From the first line to the last, give the data again exactly.

(Items from a data source)
————

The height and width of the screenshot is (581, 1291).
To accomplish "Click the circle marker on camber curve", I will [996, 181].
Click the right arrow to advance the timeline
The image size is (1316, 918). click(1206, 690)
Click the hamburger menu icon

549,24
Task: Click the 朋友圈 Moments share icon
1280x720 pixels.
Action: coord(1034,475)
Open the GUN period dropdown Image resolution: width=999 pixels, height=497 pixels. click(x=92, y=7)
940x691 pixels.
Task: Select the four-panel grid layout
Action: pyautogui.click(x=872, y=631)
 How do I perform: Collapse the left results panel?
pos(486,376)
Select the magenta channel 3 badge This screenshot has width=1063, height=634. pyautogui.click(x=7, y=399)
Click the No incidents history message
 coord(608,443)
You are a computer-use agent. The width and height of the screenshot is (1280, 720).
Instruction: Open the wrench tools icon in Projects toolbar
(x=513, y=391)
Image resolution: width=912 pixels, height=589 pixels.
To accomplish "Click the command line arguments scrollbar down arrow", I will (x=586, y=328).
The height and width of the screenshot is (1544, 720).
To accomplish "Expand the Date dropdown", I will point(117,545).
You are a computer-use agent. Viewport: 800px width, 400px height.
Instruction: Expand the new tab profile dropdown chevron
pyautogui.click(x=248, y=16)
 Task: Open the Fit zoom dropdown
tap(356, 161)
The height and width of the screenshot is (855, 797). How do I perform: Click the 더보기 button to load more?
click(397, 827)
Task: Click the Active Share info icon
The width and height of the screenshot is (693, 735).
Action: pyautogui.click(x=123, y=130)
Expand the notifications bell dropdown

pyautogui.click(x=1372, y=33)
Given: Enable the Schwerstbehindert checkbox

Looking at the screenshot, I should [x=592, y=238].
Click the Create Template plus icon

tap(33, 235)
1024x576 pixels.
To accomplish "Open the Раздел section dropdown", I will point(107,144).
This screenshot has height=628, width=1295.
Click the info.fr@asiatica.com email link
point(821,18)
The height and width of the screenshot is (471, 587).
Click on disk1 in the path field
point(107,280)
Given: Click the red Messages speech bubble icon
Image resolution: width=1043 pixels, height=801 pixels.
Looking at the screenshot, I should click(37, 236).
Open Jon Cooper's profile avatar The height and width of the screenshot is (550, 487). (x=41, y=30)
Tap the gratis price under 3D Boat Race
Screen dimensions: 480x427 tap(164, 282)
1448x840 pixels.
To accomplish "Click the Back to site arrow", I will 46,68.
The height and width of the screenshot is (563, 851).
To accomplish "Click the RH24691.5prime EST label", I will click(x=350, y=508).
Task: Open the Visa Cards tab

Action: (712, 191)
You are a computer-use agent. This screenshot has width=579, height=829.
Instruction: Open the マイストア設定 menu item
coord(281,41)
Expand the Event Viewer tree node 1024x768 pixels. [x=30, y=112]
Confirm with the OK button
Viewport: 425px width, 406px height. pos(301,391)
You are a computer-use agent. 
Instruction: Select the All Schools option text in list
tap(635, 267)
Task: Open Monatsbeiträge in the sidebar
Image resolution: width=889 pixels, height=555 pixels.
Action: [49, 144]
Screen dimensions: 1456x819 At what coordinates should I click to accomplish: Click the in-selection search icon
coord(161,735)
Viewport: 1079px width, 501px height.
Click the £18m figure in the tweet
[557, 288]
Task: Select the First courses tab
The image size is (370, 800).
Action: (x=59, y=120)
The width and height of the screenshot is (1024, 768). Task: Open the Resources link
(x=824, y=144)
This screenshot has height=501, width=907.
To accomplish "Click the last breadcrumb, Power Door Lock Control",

————

Response for this exercise »
The height and width of the screenshot is (581, 1291).
To accomplish "Click the circle marker on camber curve", I will [996, 181].
Click the right arrow to advance the timeline
The image size is (1316, 918). click(1206, 690)
Click the hamburger menu icon

549,24
Task: Click the 朋友圈 Moments share icon
1280x720 pixels.
Action: coord(1034,475)
Open the GUN period dropdown Image resolution: width=999 pixels, height=497 pixels. click(x=92, y=7)
940x691 pixels.
Task: Select the four-panel grid layout
Action: pyautogui.click(x=872, y=631)
 How do I perform: Collapse the left results panel?
pos(486,376)
Select the magenta channel 3 badge This screenshot has width=1063, height=634. pyautogui.click(x=7, y=399)
Click the No incidents history message
 coord(608,443)
You are a computer-use agent. The width and height of the screenshot is (1280, 720).
Instruction: Open the wrench tools icon in Projects toolbar
(x=513, y=391)
Image resolution: width=912 pixels, height=589 pixels.
To accomplish "Click the command line arguments scrollbar down arrow", I will (x=586, y=328).
The height and width of the screenshot is (1544, 720).
To accomplish "Expand the Date dropdown", I will point(117,545).
You are a computer-use agent. Viewport: 800px width, 400px height.
Instruction: Expand the new tab profile dropdown chevron
pyautogui.click(x=248, y=16)
 Task: Open the Fit zoom dropdown
tap(356, 161)
The height and width of the screenshot is (855, 797). How do I perform: Click the 더보기 button to load more?
click(397, 827)
Task: Click the Active Share info icon
The width and height of the screenshot is (693, 735).
Action: pyautogui.click(x=123, y=130)
Expand the notifications bell dropdown

pyautogui.click(x=1372, y=33)
Given: Enable the Schwerstbehindert checkbox

Looking at the screenshot, I should [x=592, y=238].
Click the Create Template plus icon

tap(33, 235)
1024x576 pixels.
To accomplish "Open the Раздел section dropdown", I will point(107,144).
This screenshot has height=628, width=1295.
Click the info.fr@asiatica.com email link
point(821,18)
The height and width of the screenshot is (471, 587).
Click on disk1 in the path field
point(107,280)
Given: Click the red Messages speech bubble icon
Image resolution: width=1043 pixels, height=801 pixels.
Looking at the screenshot, I should click(37, 236).
Open Jon Cooper's profile avatar The height and width of the screenshot is (550, 487). (x=41, y=30)
Tap the gratis price under 3D Boat Race
Screen dimensions: 480x427 tap(164, 282)
1448x840 pixels.
To accomplish "Click the Back to site arrow", I will 46,68.
The height and width of the screenshot is (563, 851).
To accomplish "Click the RH24691.5prime EST label", I will click(x=350, y=508).
Task: Open the Visa Cards tab

Action: (712, 191)
You are a computer-use agent. This screenshot has width=579, height=829.
Instruction: Open the マイストア設定 menu item
coord(281,41)
Expand the Event Viewer tree node 1024x768 pixels. [x=30, y=112]
Confirm with the OK button
Viewport: 425px width, 406px height. pos(301,391)
You are a computer-use agent. 
Instruction: Select the All Schools option text in list
tap(635, 267)
Task: Open Monatsbeiträge in the sidebar
Image resolution: width=889 pixels, height=555 pixels.
Action: [49, 144]
Screen dimensions: 1456x819 At what coordinates should I click to accomplish: Click the in-selection search icon
coord(161,735)
Viewport: 1079px width, 501px height.
Click the £18m figure in the tweet
[557, 288]
Task: Select the First courses tab
The image size is (370, 800).
Action: (x=59, y=120)
The width and height of the screenshot is (1024, 768). Task: Open the Resources link
(x=824, y=144)
This screenshot has height=501, width=907.
To accomplish "Click the last breadcrumb, Power Door Lock Control",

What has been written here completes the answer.